Rachel at the F-Word posted about a British “reality” TV show that sounds … well, to me it sounds both boring and dreadful. Valerie, in the comments, linked to this Guardian article on the Brit TV celebrity “nutritionist” featured on the show. Apparently the “nutritionist” is fairly outrageous in a “I know about science because I read fashion magazines” way, but this bit from the end I thought worth thinking about:
In reality, again, away from the cameras, the most significant “lifestyle” cause of death and disease is social class. Here’s a perfect example. I rent a flat in London’s Kentish Town on my modest junior doctor’s salary (don’t believe what you read in the papers about doctors’ wages, either). This is a very poor working-class area, and the male life expectancy is about 70 years. Two miles away in Hampstead, meanwhile, where the millionaire Dr Gillian McKeith PhD owns a very large property, surrounded by other wealthy middle-class people, male life expectancy is almost 80 years. I know this because I have the Annual Public Health Report for Camden open on the table right now.
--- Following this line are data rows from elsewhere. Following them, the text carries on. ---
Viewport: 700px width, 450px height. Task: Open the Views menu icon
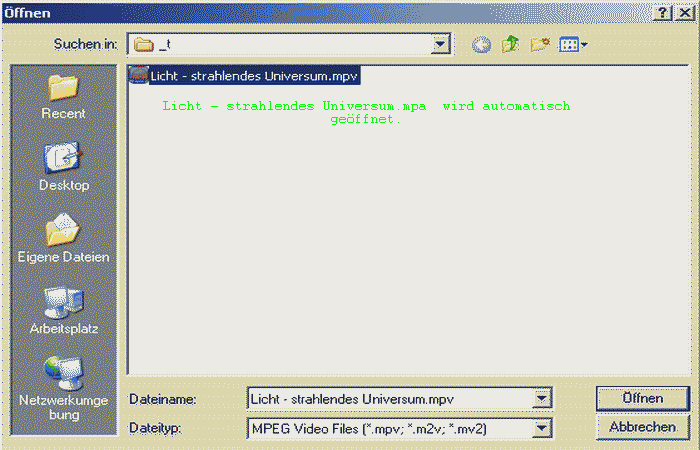tap(573, 45)
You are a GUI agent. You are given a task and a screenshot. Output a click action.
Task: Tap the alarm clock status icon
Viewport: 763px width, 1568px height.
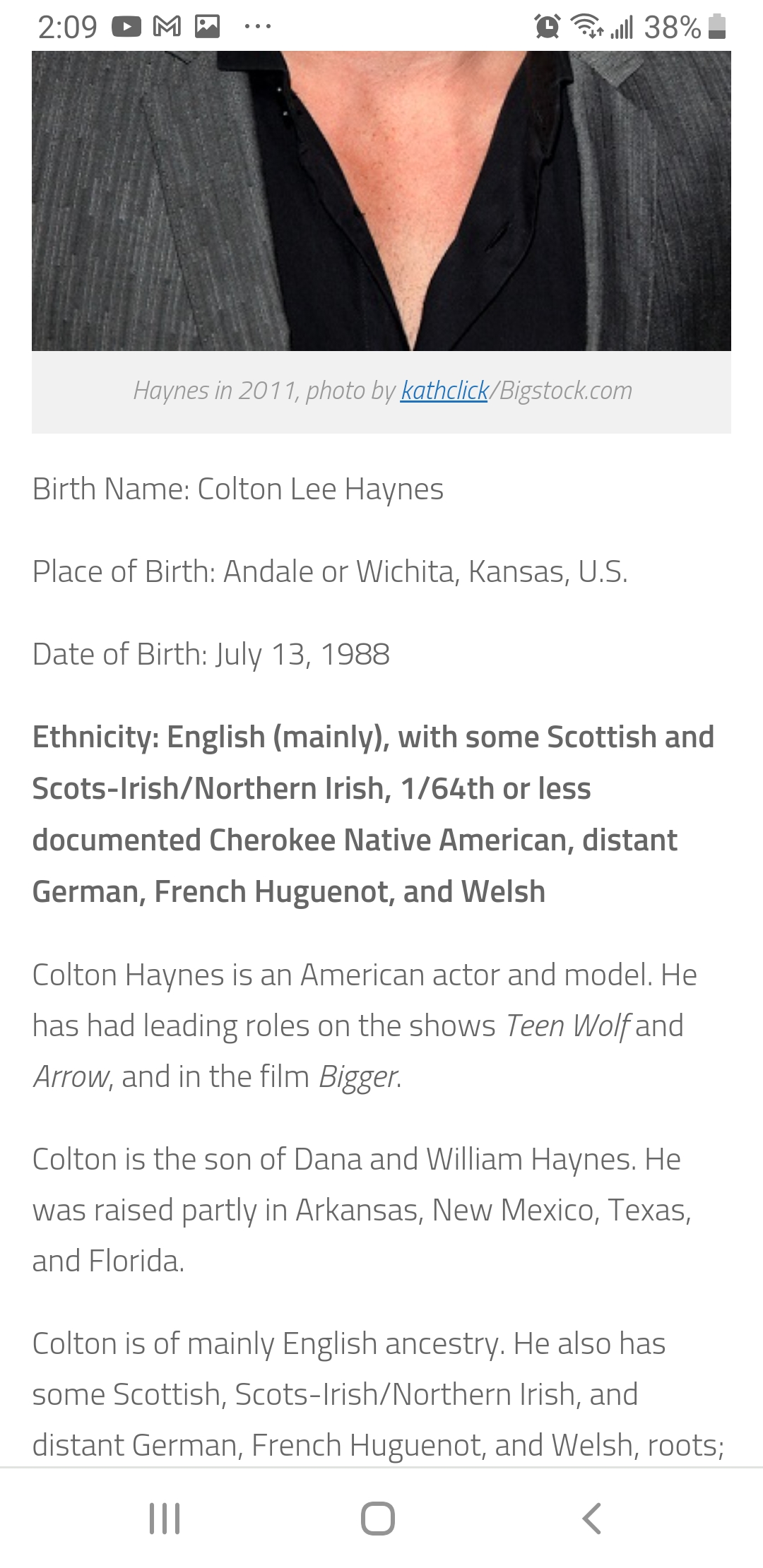point(548,27)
This phenomenal disparity in life expectancy – the difference between a lengthy and rich retirement, and a very truncated one indeed – is not because the people in Hampstead are careful to eat a handful of Brazil nuts every day, to make sure they’re not deficient in selenium, as per nutritionists’ advice.
And that’s the most sinister feature of the whole nutritionist project, graphically exemplified by McKeith: it’s a manifesto of rightwing individualism – you are what you eat, and people die young because they deserve it. They choose death, through ignorance and laziness, but you choose life, fresh fish, olive oil, and that’s why you’re healthy. You’re going to see 78. You deserve it. Not like them. […]
How can I be sure that this phenomenal difference in life expectancy between rich and poor isn’t due to the difference in diet? Because I’ve read the dietary intervention studies: when you intervene and make a huge effort to change people’s diets, and get them eating more fruit and veg, you find the benefits, where they are positive at all, are actually very modest. Nothing like 10 years.
We focus so much on weight, especially women. Magazines, TV shows, news, advertising, government programs. We focus on diet and exercise to “improve” our weight, but really we’re trying to improve ourselves. Yet we often don’t focus on getting richer or better educated. Richer people can afford more medical care, even in a socialized medical system. Their lifestyles are more likely to include things like education and fresh food and vitamins, and less likely to include smoking or violentand unsafe neighborhoods. These things affect life expectancy. Yet we don’t have a public campaign to teach everyone about basic personal finance or thriftyness or how “tax rebate loans” are rip-offs. Why not? Is it because “improving” our weight is a sexy, exciting thing to do, but education so you can get a safer, better-paying job is boring? Is it that saving for emergencies (so you can repair a broken water heater, say, or pay your COBRA premium between jobs) not only isn’t sexy, but isn’t appropriate for someone who wasn’t born well-off?